The whole adventure really started when we took the plane in Amsterdam, a city we have come to know quite well by now, but it did not prevent us from going sightseeing a bit before the departure day. When we arrived in Cork, we were welcomed by a pleasing sunny weather, which we would still enjoy for two more weeks. But let's not be too lyrical, since this day was... one hell of a day!

It had got off to a cracking start when I had to pay a rather heavy fine because of luggage excess at Schiphol Airport. First issue with Dutch people. In Cork, my overloaded suitcase broke on the way to the International Education Office, which was a great place held by great people by the way, and I had to pull it for miles under the Irish sun.

I didn't find the apartment immediately, of course, and, since the suitcase was becoming a bit of a problem, I finally resigned myself to take a taxi. As it has already been suggested by other students before, one of the first surprises we have when we arrive in Cork is the wonderful accent of some Irish people. The first taxi driver I met was one of those, and I have to admit that I first wondered why he was talking to me in Czech. I later assumed it was Gaelic, but it appeared that it was English... Not all the Irish people from Cork have such a terrible accent though; it seems to be an illness that mostly affects taxi and bus drivers.

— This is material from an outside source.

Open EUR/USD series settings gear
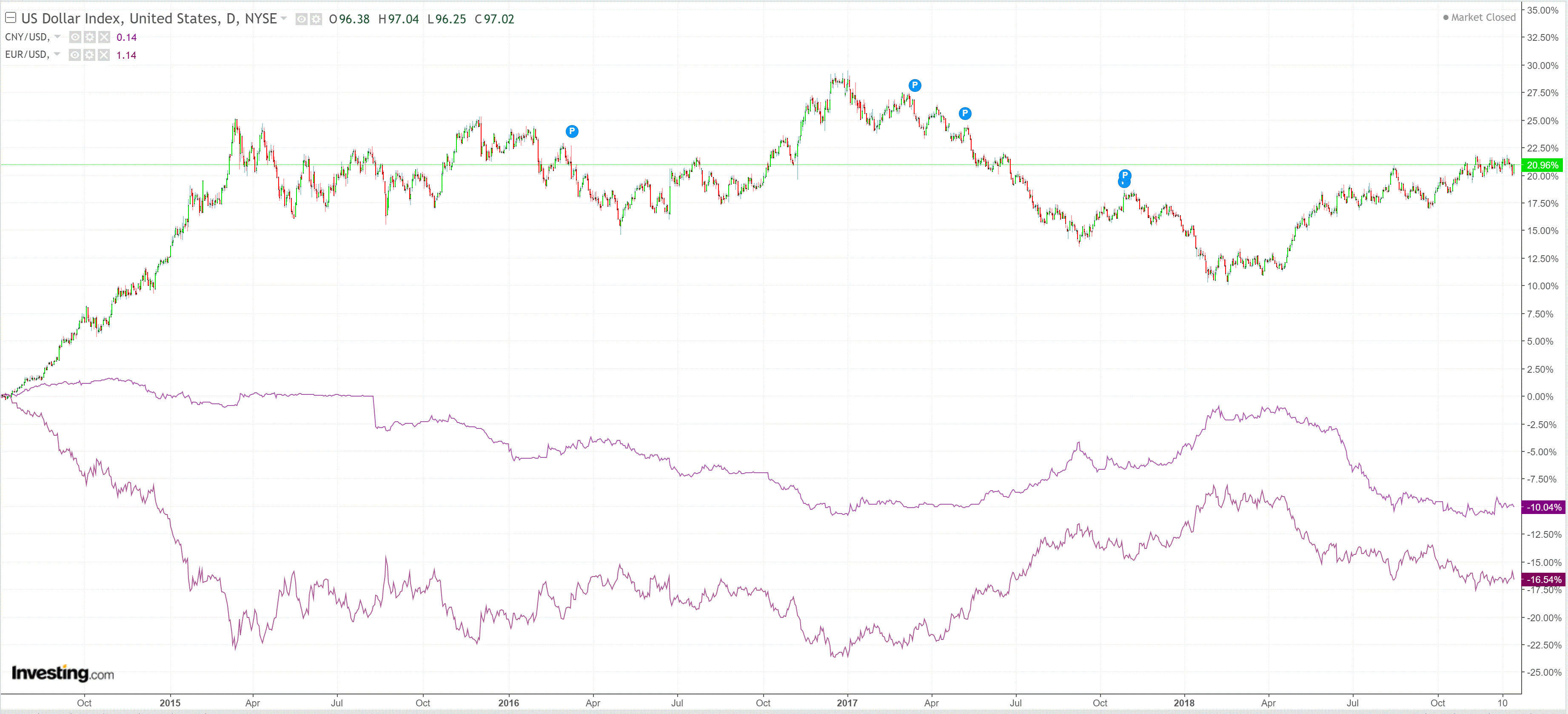Viewport: 1568px width, 714px height. pos(89,55)
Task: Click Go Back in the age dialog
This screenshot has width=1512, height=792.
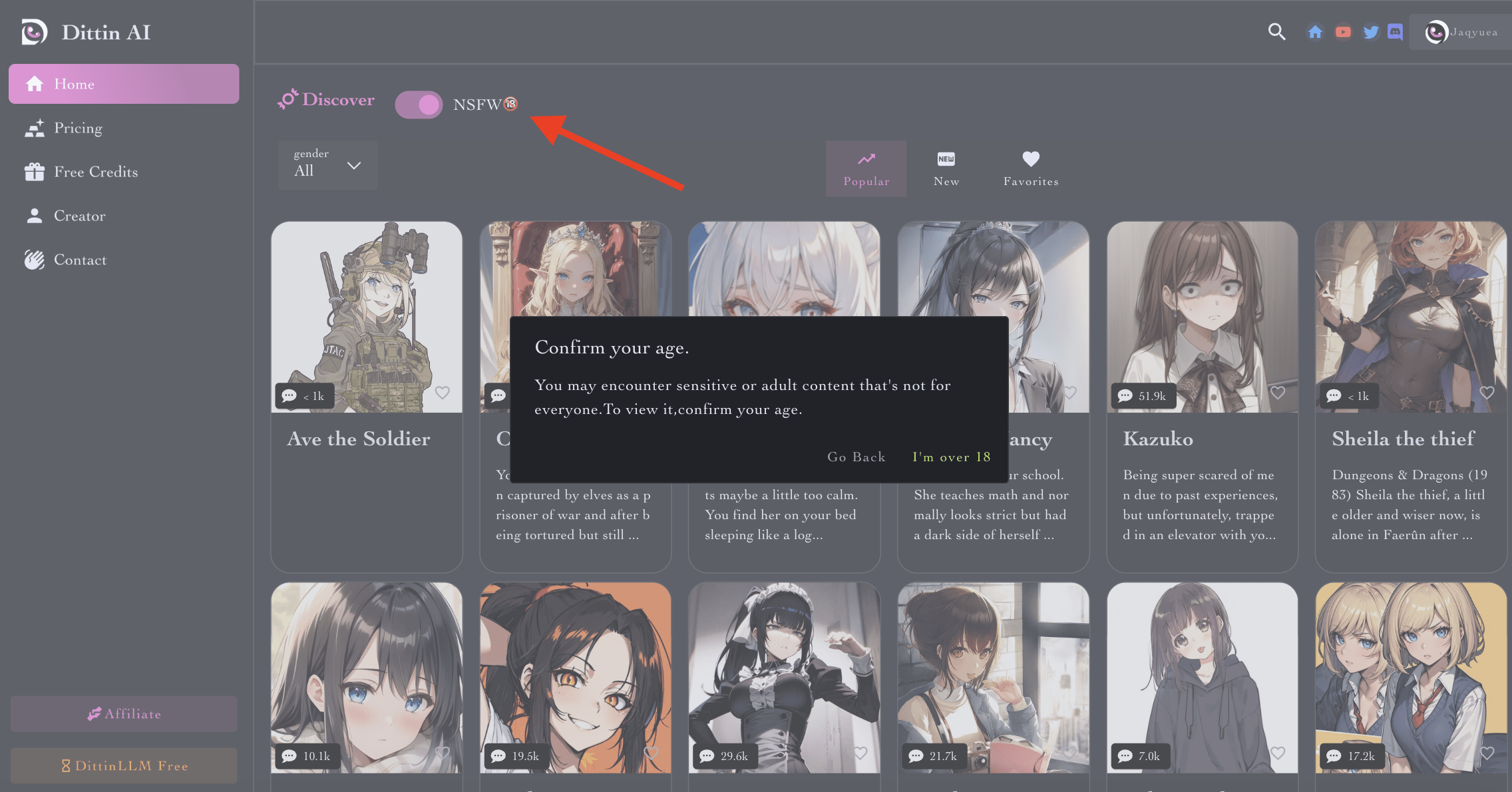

The nice English-speaking taxi driver drove me to what was supposed to be my accommodation, but nothing is that simple when you are an Erasmus student. When I arrived in front of the house, I phoned the landlady who told me that she had decided that I would rather stay in another building, in a street that doesn't exist yet on the maps. I then had to walk for about two hours (not Brunonian measures, true fact) with the newly broken suitcase and some feelings which were close to despair. When I finally got there, the big news was that I would have to share the incredibly expensive small room with a Dutch guy. Second issue with Dutch people, but let's avoid the subject.

Our two other flatmates arrived later in the week, during which we all attended the Orientation Programme organised by the university. I think that each student who went to U.C.C. would agree to say that the campus is a very beautiful place where there are constantly many things going on. The only reason why you would not take part in one of the activities they offer would be laziness. I personally joined the Photographic society and sometimes went to the Mardyke Arena, the incredible university sport centre, to practice fitness and badminton. By the way, some people already mentioned the badminton coach, but I would still like to give you one of his most profound thoughts: "Either you are with the team, either you are against the team."

A few lines earlier I was talking about my other flatmates. They were French and quite nice. We got (and still get!) along very well, but living with French people is obviously not really linguistically challenging, although I sometimes had the impression that I was learning French as a foreign language with them... We should have spoken English of course, but once you have heard French people speaking English, you prefer them to stick to Moliere's language. Fortunately, we all spoke English with our Dutch friend.

Well, I may be going too much into details now, am I not? Let's be brief then. All in all we spent three eventful months during which we travelled a lot and had the opportunity to have a rather comprehensive overview of Ireland. When we were not on the road or busy partying, we incidentally attended the lectures, which were very interesting, and rather different from the ones we have in Namur. The way you have to work there is different too, since the emphasis is put on the individual researches more than on systematic study. The teachers we met there were also very nice, and we even had the opportunity to have breakfast with some of them. Don't think we were the "teacher's pets", people are simply more laid-back there.

Speaking of cultural differences, the Erasmus is great in as much as you can really experience those differences, and you have to try and learn to cope with them. I could talk about this for hours, but, as I still have to work on my BAC III research paper, I am trying to speed it up a little. If you want more details, feel free to come and ask me questions about this "cultural shock".

In conclusion, my stay in Cork was a unique experience which would certainly deserve far more than a short blog entry, but if I still have to summarize it, I would simply do it by giving you three words: challenging, enjoyable and advisable.